Each entry below must be repeated exactly, with pictures left out.
-------- Data for review
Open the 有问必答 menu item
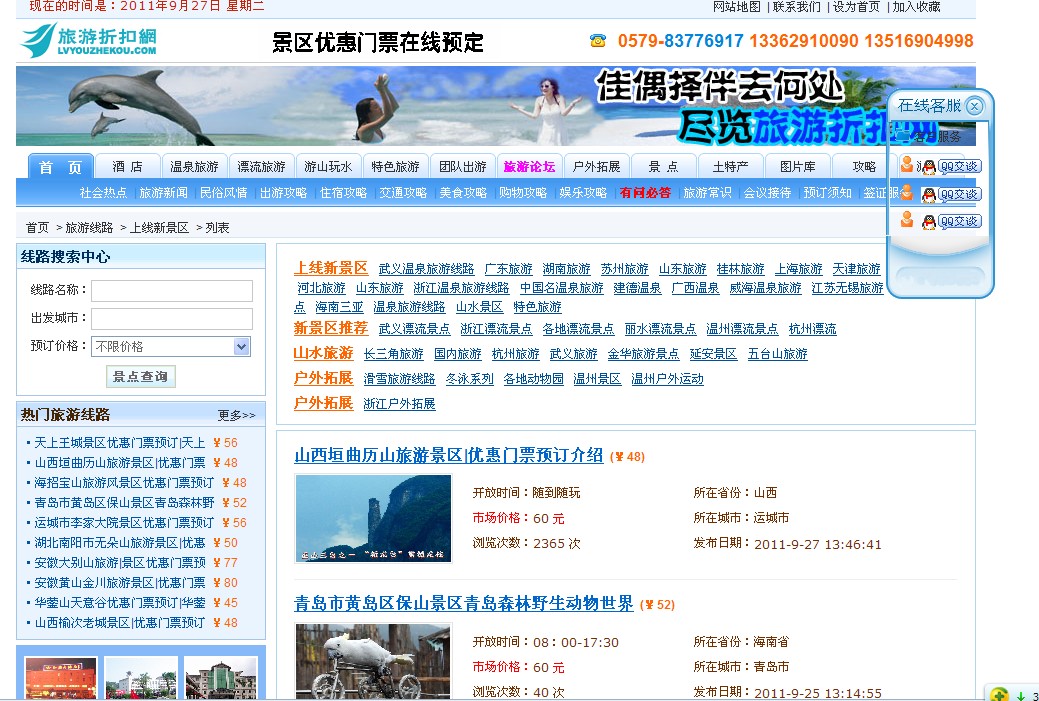 [x=648, y=194]
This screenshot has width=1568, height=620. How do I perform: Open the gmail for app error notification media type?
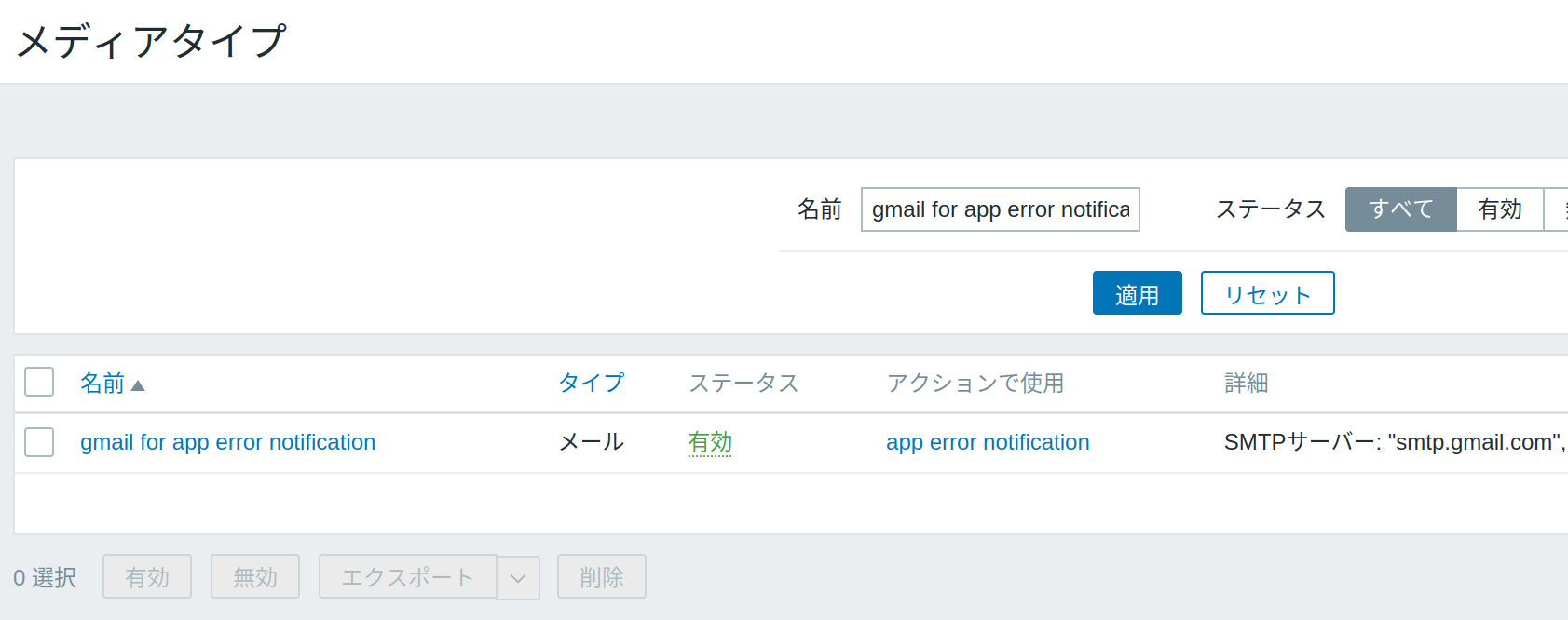[x=227, y=442]
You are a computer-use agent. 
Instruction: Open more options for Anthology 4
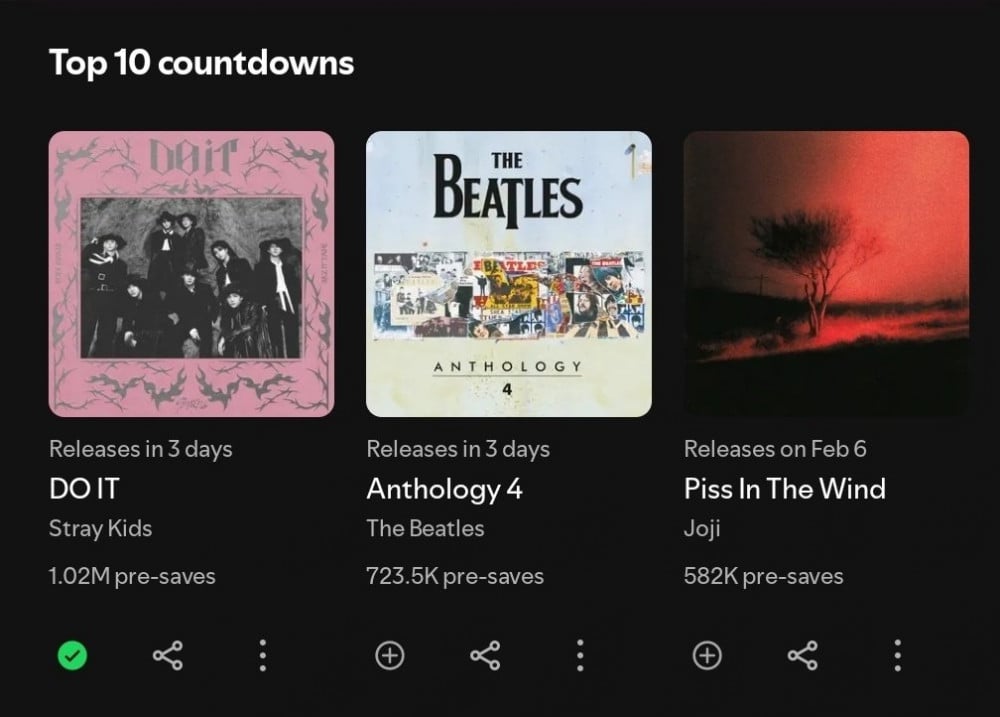coord(580,656)
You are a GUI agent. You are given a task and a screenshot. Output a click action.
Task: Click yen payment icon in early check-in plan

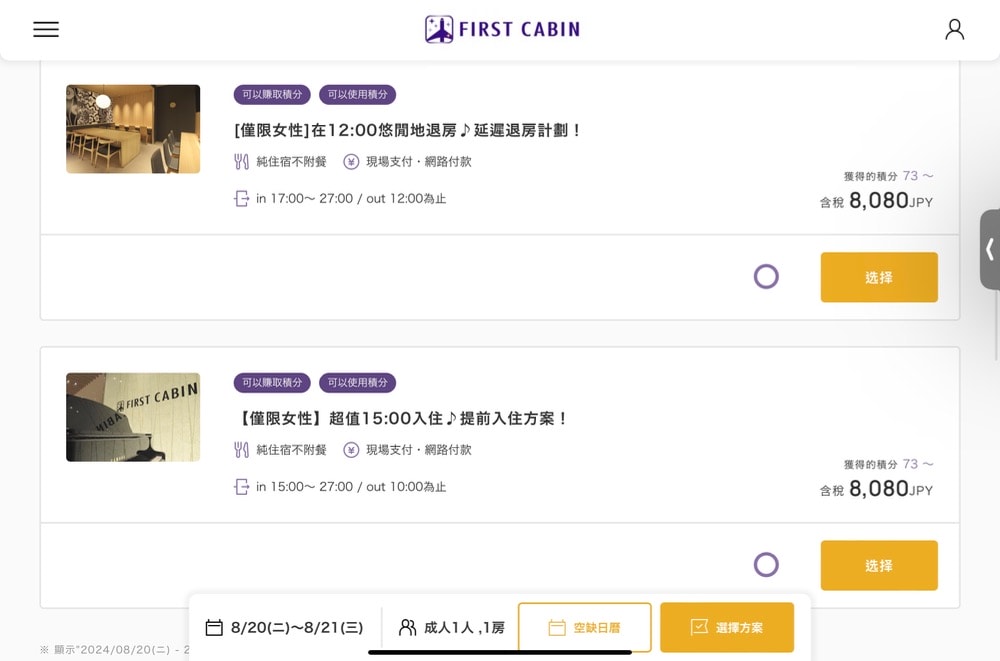(351, 450)
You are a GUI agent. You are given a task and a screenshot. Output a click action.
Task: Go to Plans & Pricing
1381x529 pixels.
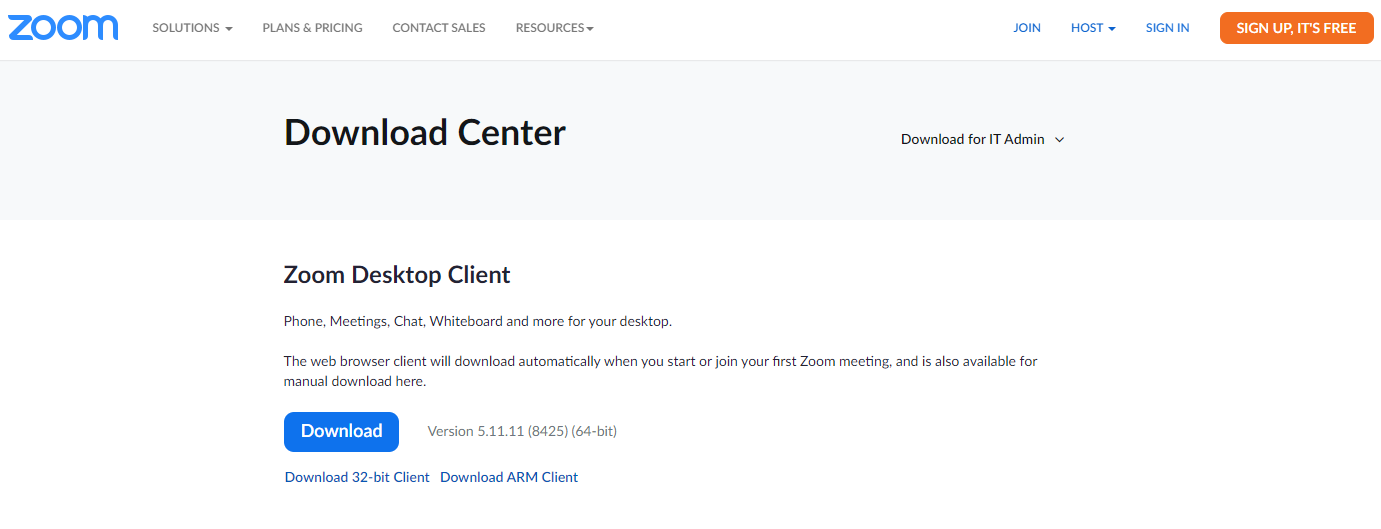coord(312,28)
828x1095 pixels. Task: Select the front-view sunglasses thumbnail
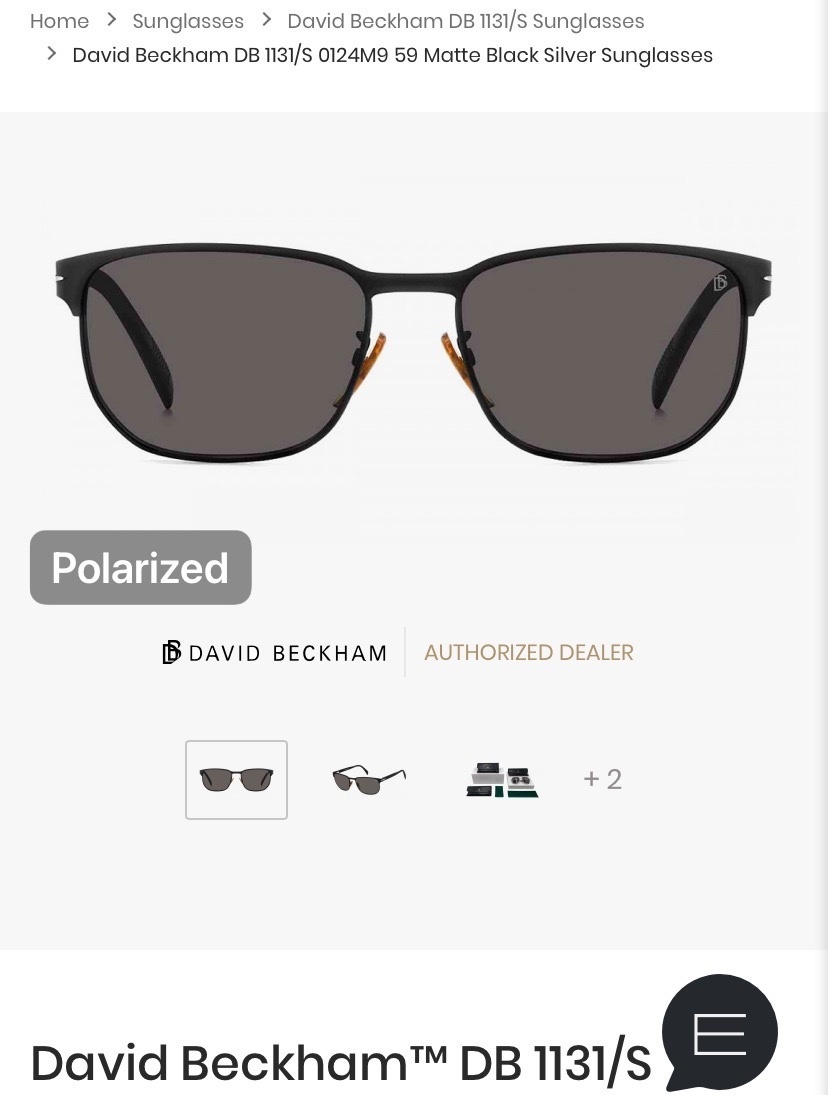click(236, 779)
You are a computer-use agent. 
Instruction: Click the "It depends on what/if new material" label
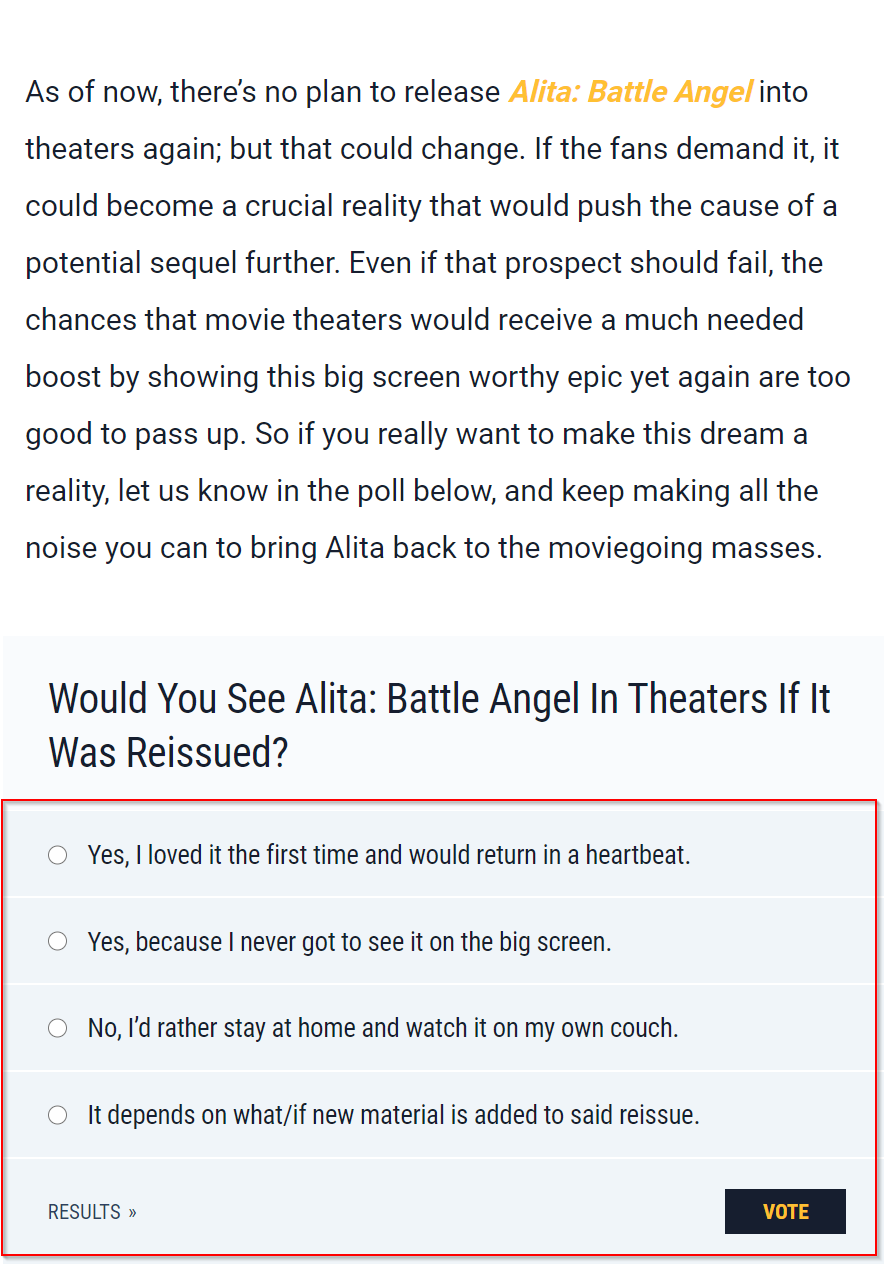(x=393, y=1115)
----------------
* Exercise response
Open the 有问必答 menu item
 [x=648, y=194]
This screenshot has width=1568, height=620. How do I perform: Open the gmail for app error notification media type?
[x=227, y=442]
You are a computer-use agent. 
Instruction: Open more options for Anthology 4
coord(580,656)
You are a GUI agent. You are given a task and a screenshot. Output a click action.
Task: Click yen payment icon in early check-in plan

(351, 450)
You are a GUI agent. You are given a task and a screenshot. Output a click action.
Task: Go to Plans & Pricing
1381x529 pixels.
coord(312,28)
828x1095 pixels. Task: Select the front-view sunglasses thumbnail
click(236, 779)
You are a computer-use agent. 
Instruction: Click the "It depends on what/if new material" label
(x=393, y=1115)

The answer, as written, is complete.